> **Exercise description**:
Convert the data below into a JSON list of strings with one string per line, starting at the line that contains "Task: Select the Variation Name column header" and continuing through the end of the data. Skip blank lines and leave out the pictures.

Word and element pointing data:
■ ■ ■ ■

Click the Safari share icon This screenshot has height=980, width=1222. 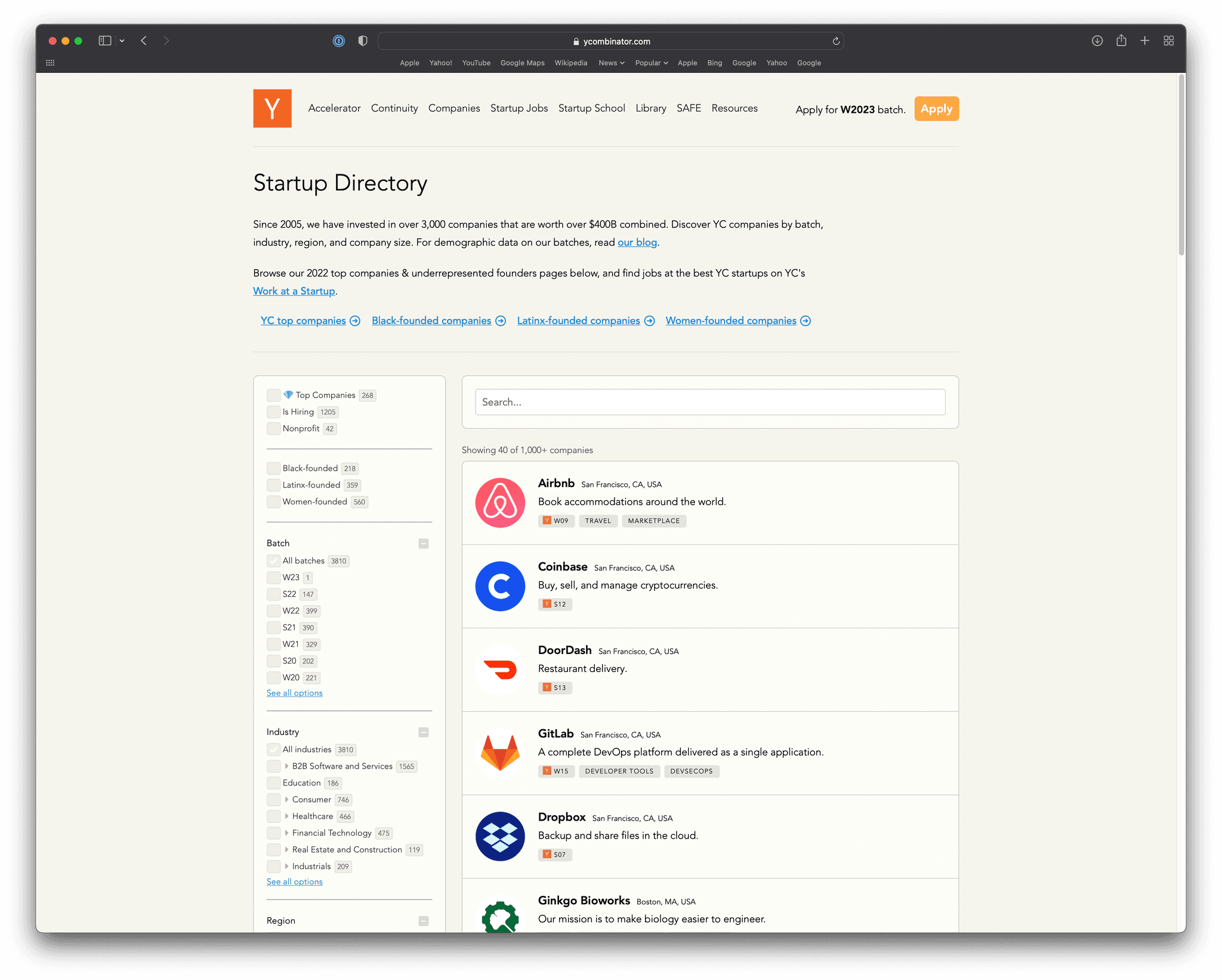(1121, 41)
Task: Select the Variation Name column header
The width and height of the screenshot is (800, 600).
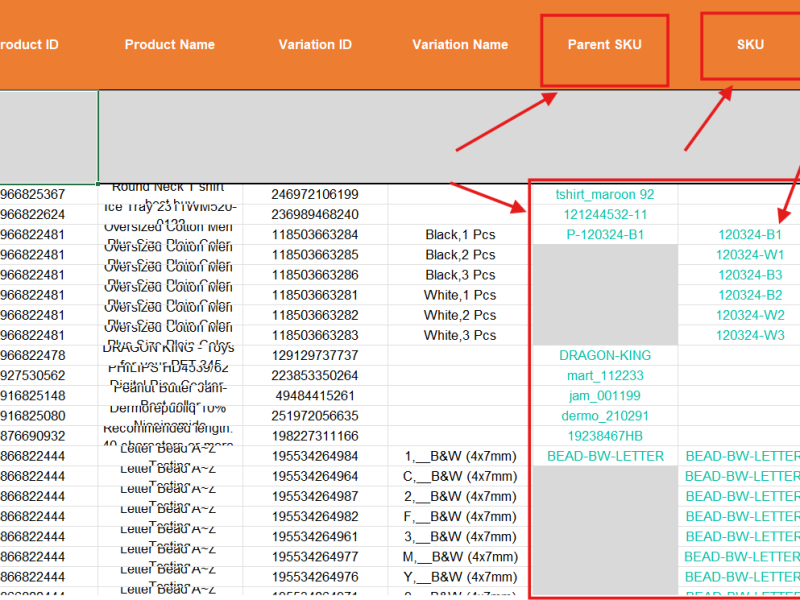Action: coord(460,44)
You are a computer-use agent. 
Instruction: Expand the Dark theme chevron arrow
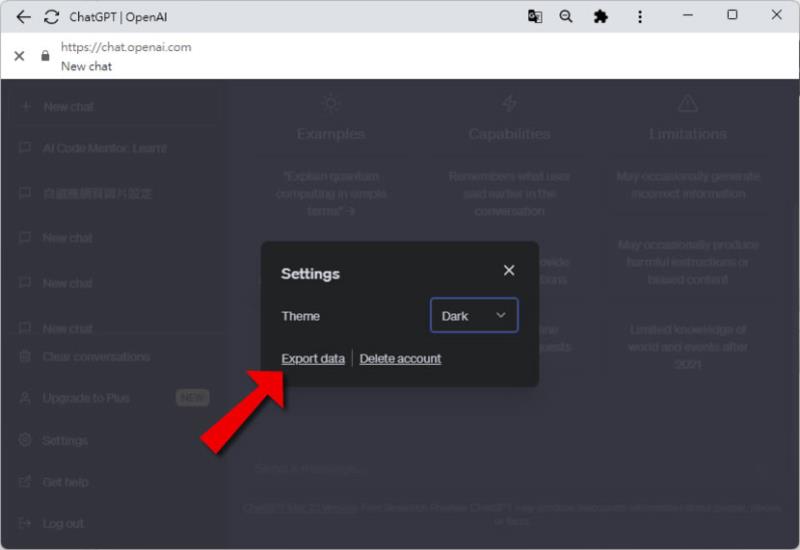click(x=501, y=315)

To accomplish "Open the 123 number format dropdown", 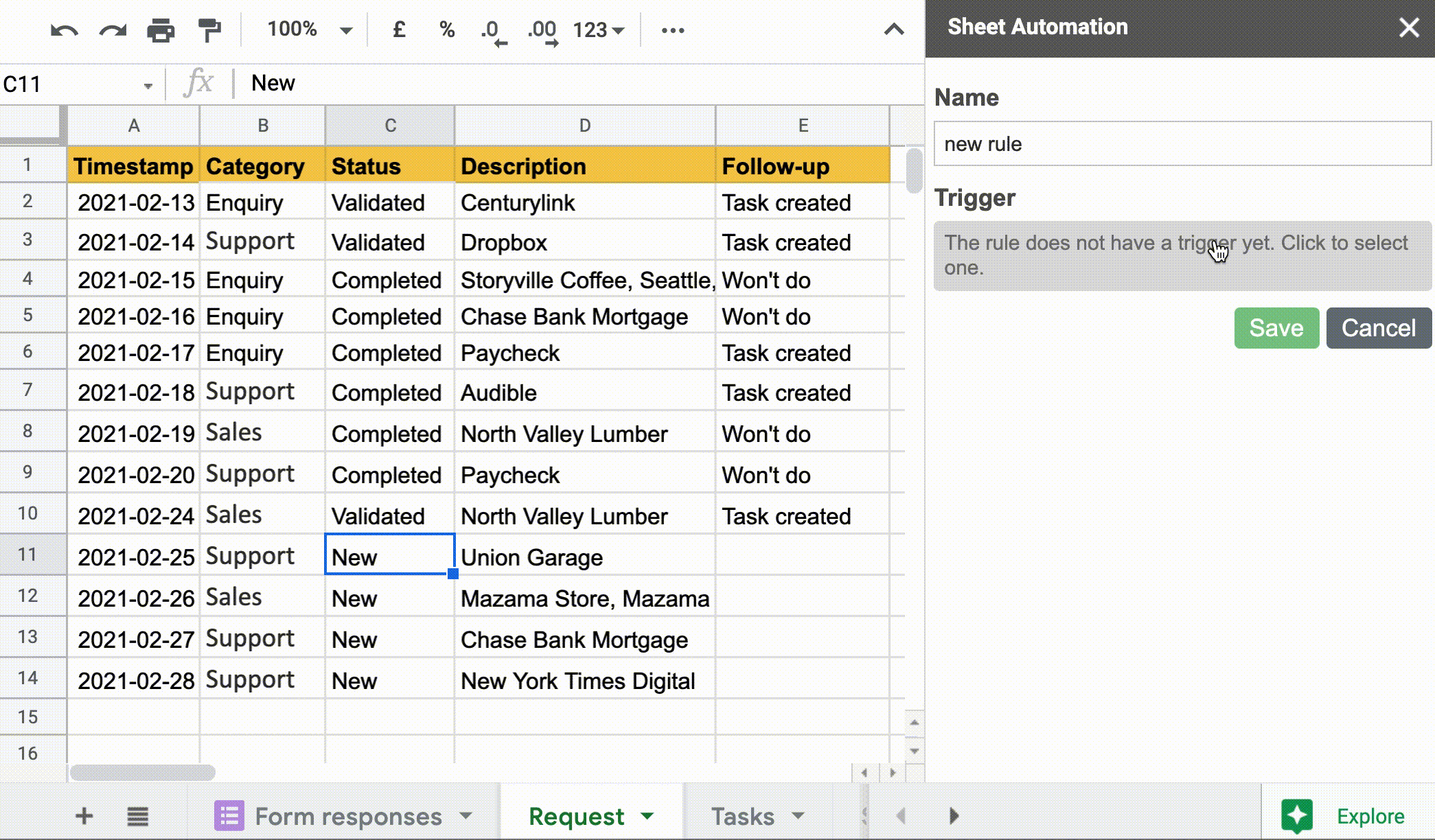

■ ■ ■ ■

> **Written answer**:
[
  "Task: Select the Variation Name column header",
  "The width and height of the screenshot is (800, 600).",
  "Action: coord(460,44)",
  "You are a computer-use agent. ",
  "Instruction: Expand the Dark theme chevron arrow",
  "click(x=501, y=315)",
  "To accomplish \"Open the 123 number format dropdown\", "
]